When the Shin Bet finally apprehended Ben-Uliel, then 21, along with a 17-year-old who was accused of conspiring with him, the circumstances surrounding the lethal arson attack were considered so serious that the security agency used “enhanced interrogation techniques,” treating the suspects as “ticking time bombs.”
In January 2016, then-attorney-general Yehuda Weinstein and then-head state prosecutor Shai Nitzan personally approved the indictments filed by prosecutors Rahel Avisar and Yael Atzmon, in effect approving the use of the techniques used in the questioning.

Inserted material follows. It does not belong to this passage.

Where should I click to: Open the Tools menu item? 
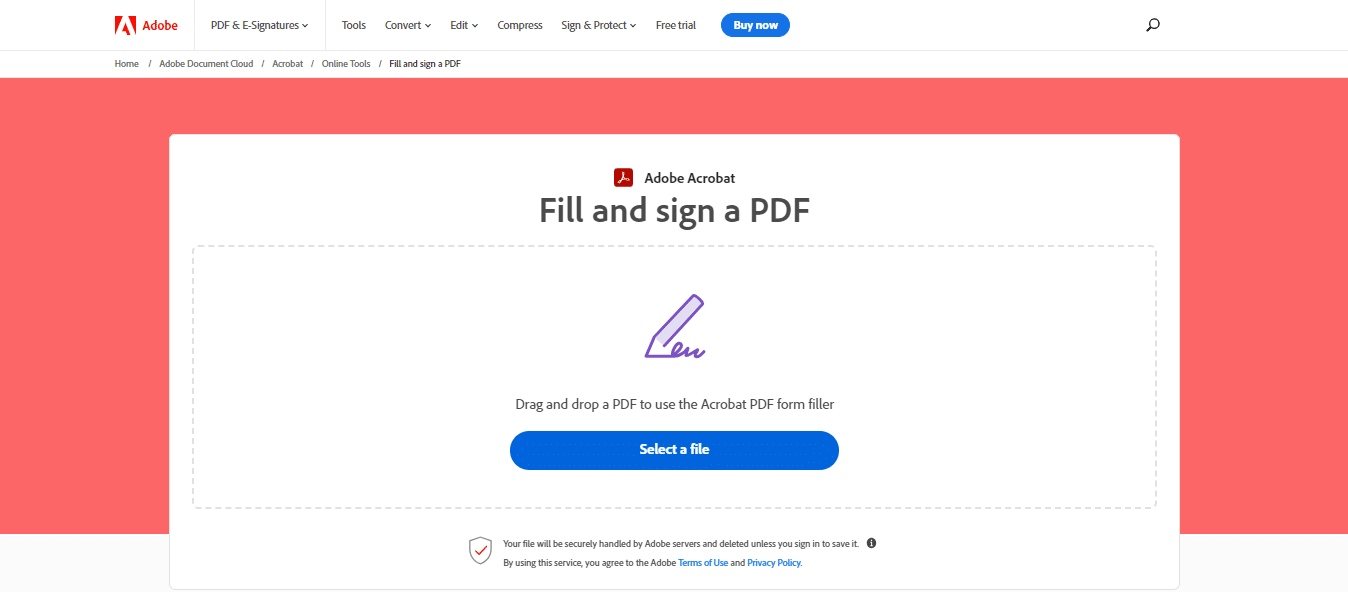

From the indictment in January 2016 until June 2018, there was a mini-trial over whether the defendants had been tortured or only exposed to “moderate pressure,” which is sometimes permitted in Israel to prevent a potential impending terrorist attack.
In June 2018, the Lod District Court issued a ruling confirming the validity of key confessions of Ben-Uliel while disqualifying key confessions given by the case’s minor defendant. The minor defendant was eventually convicted for lesser “price-tag” attacks and a vague role in the Duma case.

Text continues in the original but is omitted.